Entries provided:
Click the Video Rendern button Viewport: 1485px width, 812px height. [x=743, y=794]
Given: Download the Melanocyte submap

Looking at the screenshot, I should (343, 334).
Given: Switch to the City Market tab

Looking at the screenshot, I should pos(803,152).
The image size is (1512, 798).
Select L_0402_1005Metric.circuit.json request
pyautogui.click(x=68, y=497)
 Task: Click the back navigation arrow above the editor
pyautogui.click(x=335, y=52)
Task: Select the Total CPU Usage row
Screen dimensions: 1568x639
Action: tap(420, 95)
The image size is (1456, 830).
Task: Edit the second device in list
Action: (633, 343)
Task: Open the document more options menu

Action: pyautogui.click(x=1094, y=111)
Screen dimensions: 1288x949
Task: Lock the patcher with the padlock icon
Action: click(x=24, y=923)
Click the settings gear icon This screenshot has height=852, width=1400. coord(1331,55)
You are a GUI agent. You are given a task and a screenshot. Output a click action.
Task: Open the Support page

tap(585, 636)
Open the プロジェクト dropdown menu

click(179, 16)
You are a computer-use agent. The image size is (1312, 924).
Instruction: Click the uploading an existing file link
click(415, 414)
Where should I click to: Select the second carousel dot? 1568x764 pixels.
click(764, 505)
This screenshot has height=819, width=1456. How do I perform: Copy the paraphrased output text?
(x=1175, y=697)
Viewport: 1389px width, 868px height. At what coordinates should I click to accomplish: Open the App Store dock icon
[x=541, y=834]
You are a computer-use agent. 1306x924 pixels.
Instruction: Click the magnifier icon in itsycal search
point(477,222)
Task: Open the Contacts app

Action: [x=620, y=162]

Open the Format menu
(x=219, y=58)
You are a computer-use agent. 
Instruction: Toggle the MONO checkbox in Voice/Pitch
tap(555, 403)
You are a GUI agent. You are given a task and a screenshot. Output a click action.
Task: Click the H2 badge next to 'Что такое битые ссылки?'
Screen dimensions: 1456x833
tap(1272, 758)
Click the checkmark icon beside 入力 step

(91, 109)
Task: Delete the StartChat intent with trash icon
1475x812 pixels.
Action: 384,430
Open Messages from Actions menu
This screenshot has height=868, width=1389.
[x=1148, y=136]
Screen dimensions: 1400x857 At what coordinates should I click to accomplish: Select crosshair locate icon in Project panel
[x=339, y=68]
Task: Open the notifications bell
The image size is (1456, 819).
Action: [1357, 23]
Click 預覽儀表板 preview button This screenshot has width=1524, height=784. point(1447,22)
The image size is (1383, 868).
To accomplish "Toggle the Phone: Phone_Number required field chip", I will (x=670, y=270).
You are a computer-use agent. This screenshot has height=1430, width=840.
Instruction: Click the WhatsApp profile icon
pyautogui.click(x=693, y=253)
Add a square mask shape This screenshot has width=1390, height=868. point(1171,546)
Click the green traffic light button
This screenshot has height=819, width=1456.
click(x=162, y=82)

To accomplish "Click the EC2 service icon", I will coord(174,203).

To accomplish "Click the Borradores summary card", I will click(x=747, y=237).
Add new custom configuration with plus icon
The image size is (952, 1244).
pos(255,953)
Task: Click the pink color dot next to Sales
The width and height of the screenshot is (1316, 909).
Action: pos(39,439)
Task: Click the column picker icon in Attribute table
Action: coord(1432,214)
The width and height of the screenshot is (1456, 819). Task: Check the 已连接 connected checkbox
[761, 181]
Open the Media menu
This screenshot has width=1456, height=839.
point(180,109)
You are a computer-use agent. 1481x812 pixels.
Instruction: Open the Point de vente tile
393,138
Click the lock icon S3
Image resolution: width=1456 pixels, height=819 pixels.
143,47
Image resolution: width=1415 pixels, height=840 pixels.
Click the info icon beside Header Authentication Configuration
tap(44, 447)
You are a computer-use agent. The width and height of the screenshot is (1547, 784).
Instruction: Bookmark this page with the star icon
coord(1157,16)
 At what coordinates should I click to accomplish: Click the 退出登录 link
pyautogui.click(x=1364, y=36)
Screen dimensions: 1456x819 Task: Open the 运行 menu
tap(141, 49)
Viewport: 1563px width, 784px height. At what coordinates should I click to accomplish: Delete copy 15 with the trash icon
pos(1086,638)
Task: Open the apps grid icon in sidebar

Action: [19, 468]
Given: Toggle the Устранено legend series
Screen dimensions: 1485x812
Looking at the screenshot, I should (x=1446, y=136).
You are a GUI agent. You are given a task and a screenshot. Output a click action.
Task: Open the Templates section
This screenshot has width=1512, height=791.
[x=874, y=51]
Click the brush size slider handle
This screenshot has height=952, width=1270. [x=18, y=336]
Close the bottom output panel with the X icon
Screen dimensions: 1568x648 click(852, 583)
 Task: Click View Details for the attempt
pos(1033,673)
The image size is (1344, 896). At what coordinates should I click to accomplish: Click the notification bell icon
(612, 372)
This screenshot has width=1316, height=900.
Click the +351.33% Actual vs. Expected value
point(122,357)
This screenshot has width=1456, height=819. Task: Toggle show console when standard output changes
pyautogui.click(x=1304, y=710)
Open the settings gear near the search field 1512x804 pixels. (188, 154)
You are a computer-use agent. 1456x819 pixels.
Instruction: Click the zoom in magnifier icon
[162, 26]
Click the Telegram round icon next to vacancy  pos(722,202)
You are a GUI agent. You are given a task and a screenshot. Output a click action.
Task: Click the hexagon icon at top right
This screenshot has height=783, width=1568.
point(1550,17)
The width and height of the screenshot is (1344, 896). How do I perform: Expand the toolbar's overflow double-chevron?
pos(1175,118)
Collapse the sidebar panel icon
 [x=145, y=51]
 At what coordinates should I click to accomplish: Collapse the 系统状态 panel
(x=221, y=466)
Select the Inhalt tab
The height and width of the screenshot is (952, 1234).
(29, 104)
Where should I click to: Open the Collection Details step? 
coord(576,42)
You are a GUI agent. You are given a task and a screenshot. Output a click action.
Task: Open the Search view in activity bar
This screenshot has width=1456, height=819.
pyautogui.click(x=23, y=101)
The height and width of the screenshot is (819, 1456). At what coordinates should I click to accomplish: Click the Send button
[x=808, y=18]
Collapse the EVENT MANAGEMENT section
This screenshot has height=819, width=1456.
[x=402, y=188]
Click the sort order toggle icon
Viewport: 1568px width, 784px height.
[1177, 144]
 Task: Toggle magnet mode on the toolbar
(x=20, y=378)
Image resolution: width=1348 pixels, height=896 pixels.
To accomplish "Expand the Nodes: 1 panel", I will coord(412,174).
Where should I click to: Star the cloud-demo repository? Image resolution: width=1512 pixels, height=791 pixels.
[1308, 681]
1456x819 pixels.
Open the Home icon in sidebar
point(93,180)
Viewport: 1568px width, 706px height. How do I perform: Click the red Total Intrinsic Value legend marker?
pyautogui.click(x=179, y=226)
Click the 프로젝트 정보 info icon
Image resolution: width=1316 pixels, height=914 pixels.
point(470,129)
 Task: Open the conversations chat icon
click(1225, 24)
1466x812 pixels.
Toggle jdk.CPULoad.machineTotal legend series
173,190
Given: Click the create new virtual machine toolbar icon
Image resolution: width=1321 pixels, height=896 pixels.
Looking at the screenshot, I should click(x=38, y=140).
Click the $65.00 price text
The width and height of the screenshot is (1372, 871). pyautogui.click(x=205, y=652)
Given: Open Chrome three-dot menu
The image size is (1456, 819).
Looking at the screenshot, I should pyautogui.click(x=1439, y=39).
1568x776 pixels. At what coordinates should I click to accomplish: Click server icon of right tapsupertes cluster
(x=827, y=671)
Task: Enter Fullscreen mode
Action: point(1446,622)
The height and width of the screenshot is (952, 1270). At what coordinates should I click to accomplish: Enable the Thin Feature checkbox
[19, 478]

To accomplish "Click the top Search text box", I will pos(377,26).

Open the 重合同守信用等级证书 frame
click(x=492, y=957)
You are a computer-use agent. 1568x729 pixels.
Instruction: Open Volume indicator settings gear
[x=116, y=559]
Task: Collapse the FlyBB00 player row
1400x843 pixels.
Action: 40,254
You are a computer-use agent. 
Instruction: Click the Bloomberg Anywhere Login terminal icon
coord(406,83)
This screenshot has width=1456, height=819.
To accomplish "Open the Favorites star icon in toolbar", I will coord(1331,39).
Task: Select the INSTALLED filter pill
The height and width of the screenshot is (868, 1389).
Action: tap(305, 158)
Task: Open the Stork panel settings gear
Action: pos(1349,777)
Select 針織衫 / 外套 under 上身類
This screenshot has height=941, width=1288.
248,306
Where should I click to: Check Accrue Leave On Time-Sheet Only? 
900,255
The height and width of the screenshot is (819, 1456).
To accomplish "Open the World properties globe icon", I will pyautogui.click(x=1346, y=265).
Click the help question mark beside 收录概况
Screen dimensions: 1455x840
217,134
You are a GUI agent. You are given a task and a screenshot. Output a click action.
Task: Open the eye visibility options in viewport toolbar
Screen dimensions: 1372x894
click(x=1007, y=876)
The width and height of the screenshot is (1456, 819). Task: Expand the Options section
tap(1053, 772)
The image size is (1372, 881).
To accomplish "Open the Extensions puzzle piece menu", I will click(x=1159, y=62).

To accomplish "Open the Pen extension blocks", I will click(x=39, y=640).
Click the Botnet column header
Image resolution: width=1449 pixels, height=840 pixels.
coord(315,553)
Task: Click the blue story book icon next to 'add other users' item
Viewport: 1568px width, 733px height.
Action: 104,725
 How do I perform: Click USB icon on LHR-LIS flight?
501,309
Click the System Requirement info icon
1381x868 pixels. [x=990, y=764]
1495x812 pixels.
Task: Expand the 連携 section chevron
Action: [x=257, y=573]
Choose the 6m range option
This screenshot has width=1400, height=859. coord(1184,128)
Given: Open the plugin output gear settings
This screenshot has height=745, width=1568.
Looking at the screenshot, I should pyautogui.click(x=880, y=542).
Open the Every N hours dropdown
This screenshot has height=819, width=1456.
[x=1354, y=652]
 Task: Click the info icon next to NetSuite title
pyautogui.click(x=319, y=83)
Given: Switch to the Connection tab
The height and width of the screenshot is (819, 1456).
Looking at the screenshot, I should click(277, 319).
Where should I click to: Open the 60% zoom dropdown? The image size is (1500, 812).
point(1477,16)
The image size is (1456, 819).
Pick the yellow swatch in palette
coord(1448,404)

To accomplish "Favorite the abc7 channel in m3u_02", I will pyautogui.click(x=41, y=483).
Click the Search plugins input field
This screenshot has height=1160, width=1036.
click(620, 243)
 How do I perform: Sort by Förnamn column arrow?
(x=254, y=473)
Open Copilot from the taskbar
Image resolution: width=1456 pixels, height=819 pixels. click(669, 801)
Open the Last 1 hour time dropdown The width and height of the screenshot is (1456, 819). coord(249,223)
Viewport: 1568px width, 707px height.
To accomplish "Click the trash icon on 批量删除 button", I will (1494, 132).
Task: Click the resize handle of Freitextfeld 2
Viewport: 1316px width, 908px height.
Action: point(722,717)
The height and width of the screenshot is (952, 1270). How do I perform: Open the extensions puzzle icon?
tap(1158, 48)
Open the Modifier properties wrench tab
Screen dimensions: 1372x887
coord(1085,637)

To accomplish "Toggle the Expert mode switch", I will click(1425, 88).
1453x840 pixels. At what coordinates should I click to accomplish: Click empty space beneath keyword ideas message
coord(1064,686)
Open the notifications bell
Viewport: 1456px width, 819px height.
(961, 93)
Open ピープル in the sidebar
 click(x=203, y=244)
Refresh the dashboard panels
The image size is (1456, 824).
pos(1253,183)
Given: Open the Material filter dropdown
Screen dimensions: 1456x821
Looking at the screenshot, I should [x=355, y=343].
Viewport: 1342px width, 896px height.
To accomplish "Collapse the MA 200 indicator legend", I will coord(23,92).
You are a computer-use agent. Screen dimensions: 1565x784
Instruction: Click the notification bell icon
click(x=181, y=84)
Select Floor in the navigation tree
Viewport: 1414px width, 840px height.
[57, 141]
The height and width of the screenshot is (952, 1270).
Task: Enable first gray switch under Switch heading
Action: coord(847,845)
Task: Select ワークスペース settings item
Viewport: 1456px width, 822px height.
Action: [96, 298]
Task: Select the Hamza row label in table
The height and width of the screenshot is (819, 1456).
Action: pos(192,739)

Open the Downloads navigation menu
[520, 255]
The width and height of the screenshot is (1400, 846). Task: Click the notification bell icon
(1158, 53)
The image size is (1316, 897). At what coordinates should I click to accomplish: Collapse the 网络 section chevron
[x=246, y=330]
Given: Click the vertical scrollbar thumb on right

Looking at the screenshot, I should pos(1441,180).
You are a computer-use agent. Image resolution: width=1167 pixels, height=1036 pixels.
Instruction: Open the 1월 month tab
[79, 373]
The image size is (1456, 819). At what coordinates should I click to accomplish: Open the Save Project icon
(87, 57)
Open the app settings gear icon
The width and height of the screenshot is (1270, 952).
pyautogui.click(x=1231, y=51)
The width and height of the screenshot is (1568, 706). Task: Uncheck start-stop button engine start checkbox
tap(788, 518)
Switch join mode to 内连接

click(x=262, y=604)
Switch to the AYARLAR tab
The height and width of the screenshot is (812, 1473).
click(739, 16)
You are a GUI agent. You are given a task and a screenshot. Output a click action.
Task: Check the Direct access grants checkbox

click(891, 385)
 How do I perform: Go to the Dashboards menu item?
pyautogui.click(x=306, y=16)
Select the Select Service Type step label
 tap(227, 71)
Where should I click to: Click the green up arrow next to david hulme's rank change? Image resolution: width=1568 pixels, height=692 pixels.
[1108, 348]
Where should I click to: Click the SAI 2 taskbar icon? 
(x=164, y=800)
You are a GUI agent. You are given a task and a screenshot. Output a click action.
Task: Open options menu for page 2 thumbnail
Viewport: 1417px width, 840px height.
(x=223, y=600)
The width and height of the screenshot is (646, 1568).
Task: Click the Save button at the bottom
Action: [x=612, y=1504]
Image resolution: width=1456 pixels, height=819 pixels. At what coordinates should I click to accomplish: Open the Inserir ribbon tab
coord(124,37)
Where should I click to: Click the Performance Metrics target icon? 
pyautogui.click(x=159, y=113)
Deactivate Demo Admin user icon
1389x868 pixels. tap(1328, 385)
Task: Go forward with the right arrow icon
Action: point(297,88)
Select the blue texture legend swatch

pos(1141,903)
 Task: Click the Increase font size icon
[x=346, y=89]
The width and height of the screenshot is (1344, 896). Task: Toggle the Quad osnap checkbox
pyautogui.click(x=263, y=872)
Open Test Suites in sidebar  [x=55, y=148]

Task description:
Within the records above, each line containing "filter" is to be returned.

Result for this exercise:
Task: Select the INSTALLED filter pill
Given: Open the Material filter dropdown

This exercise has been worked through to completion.